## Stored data
———

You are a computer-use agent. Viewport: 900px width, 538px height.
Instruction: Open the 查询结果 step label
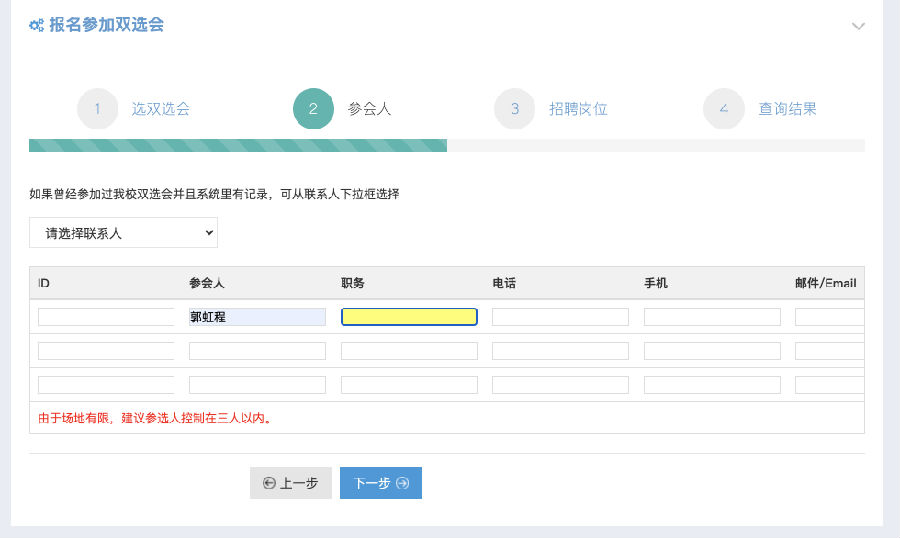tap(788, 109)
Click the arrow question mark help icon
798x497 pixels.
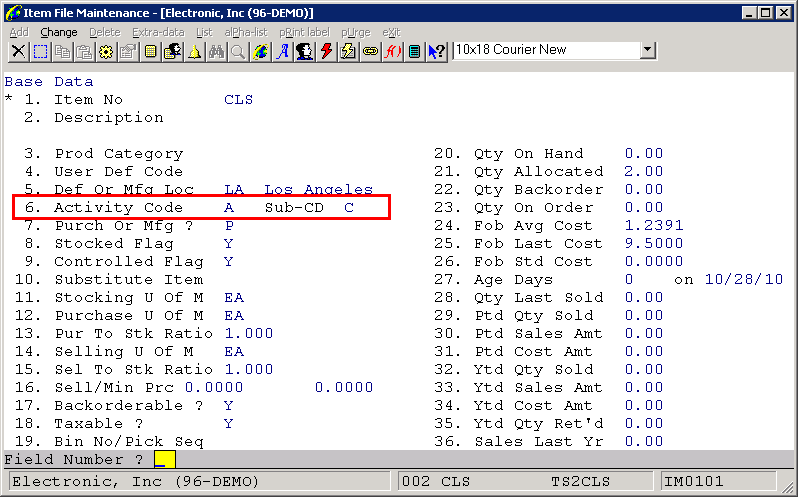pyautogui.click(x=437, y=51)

———

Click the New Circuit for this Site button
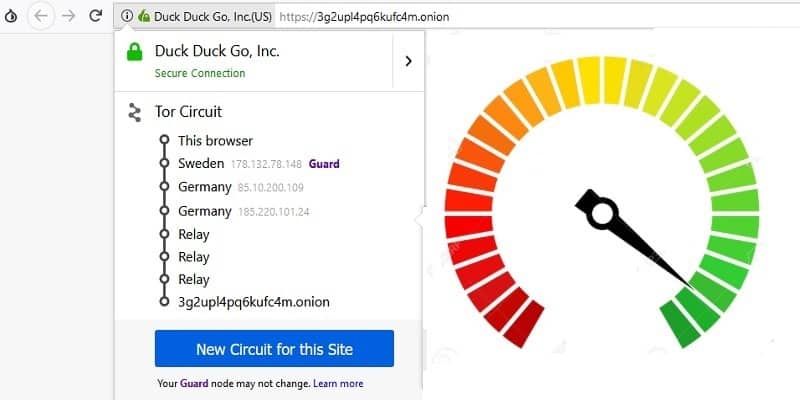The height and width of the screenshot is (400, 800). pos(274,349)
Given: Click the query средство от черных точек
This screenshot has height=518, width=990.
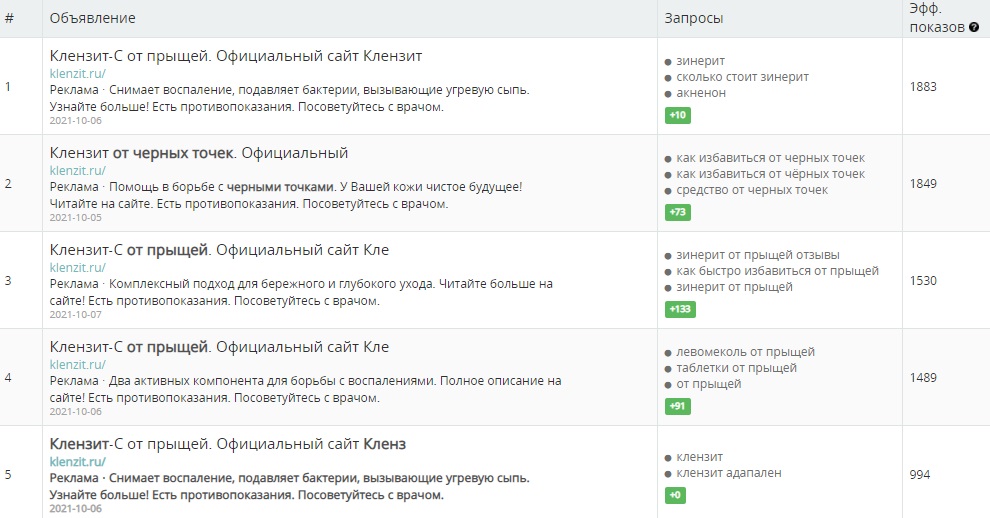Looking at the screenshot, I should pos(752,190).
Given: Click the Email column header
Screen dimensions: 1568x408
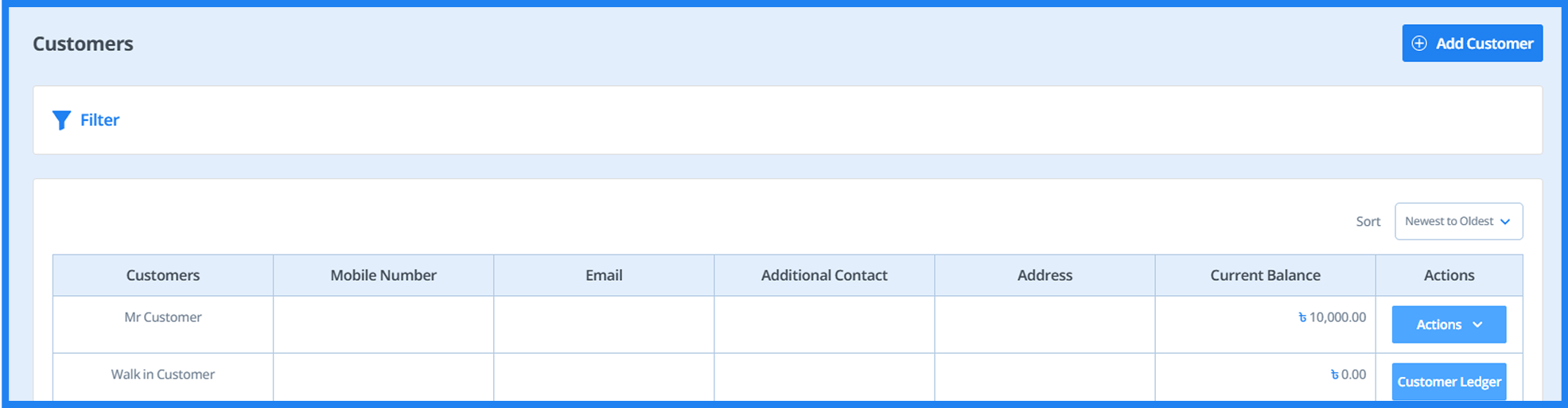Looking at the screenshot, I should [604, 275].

———

## EXERCISE OBJECTIVE
For every line in the records above that holds "Given", add one, and report the sum alone.

## ANSWER
2